HOUSTON, June 12, 2020 /PRNewswire/ -- A Houston based grass roots community group, The Isensee Foundation for Safe Police Response (IFSPR) awarded the Houston Police Department a grant for training designed to help police officers deal with stress on the job.
The IFSPR board recognized months ago that the COVID-19 crisis presented additional challenges to first responders such as police. The board wanted to help first responders in some way, and asked the Houston Police Department (HPD) what would help them deal with the COVID-19 crisis. The answer: "Help us help ourselves with 1 on 1 peer support training."
HPD had recently formed a special unit with this purpose, but it was short of funding for training. IFSPR raised $4,500 for the peer support training and presented a check for that amount on June 11, 2020 to the HPD in downtown Houston. Sgt. Leurena Reece of the HPD Peer Support Unit and Officer Emmanuel Shephard received the award from IFSPR President, Ted Isensee. Numerous other officers such as Assistant Chief Wendy Bambridge were also in attendance and expressed heartfelt thanks for the grant.

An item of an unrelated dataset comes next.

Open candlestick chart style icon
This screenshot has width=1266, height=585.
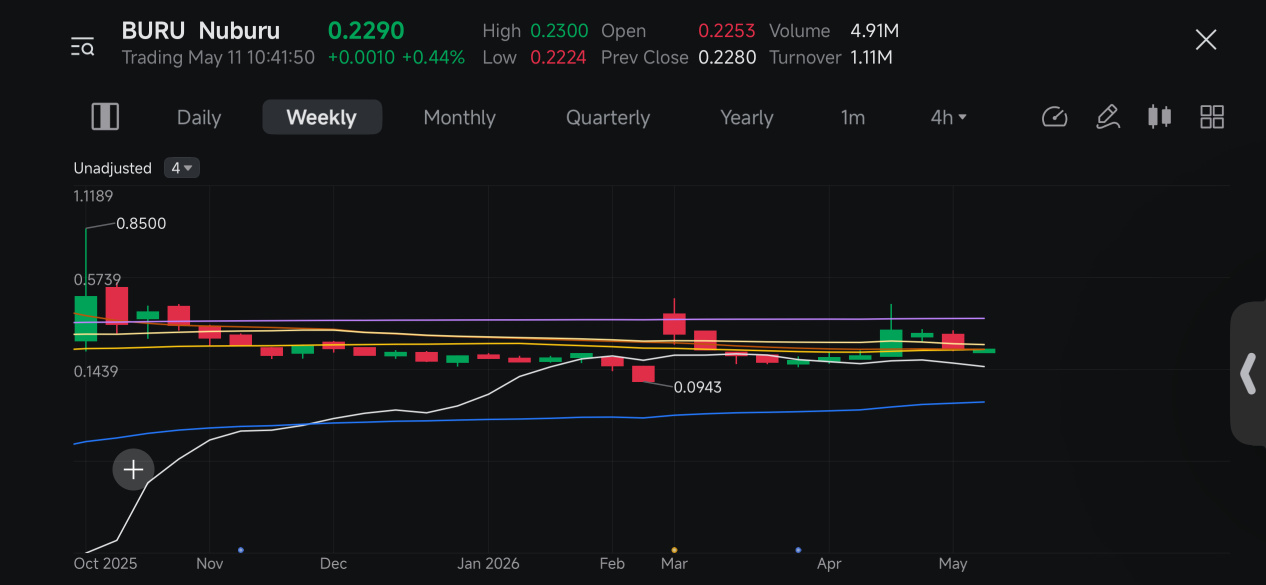(x=1159, y=117)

Houston police officers have been faced with more work, stress and abuse on the job due to the protests taking place in Houston, around the nation and world. Assistant Chief Bambridge and other officers said they support the right to protest but have difficulty when peaceful protest escalates into violence.
Ironically, the Houston Police Department itself has earned recognition around the nation as a leader in de-escalation training and crisis intervention. "To be blamed for the wrongful actions of other officers seems to be part of the job, but it stings nonetheless," officers say. Thus, the community-based grant from IFSPR boosts morale and shows that their good work and innovation is appreciated. IFSPR is a 401 C 3 nonprofit founded in 2013 by Ted Isensee and his family and friends. It promotes a safe response by law enforcement to those in a mental health crisis.
IFSPR was founded after Ted's son, Sean D. Isensee lost his life in a mental health crisis in 2013 in a nearby city. Ted, a CPA by trade, has spoken to hundreds of law enforcement officers about his family's experience in dealing with mental illness and those of similar families.